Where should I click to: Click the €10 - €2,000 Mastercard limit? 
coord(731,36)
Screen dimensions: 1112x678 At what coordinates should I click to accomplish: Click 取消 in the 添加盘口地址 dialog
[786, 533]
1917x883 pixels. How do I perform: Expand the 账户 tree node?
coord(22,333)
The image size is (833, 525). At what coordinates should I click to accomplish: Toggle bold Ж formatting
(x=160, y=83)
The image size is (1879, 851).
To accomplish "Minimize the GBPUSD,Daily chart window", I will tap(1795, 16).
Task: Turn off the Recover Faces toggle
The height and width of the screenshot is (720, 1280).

+---+

Objective - Pick out each line in the entries above that contains the word "accomplish", and copy those lines in full.

Right answer -
Screen dimensions: 1112x678 At what coordinates should I click to accomplish: Click 取消 in the 添加盘口地址 dialog
The image size is (833, 525). At what coordinates should I click to accomplish: Toggle bold Ж formatting
To accomplish "Minimize the GBPUSD,Daily chart window", I will tap(1795, 16).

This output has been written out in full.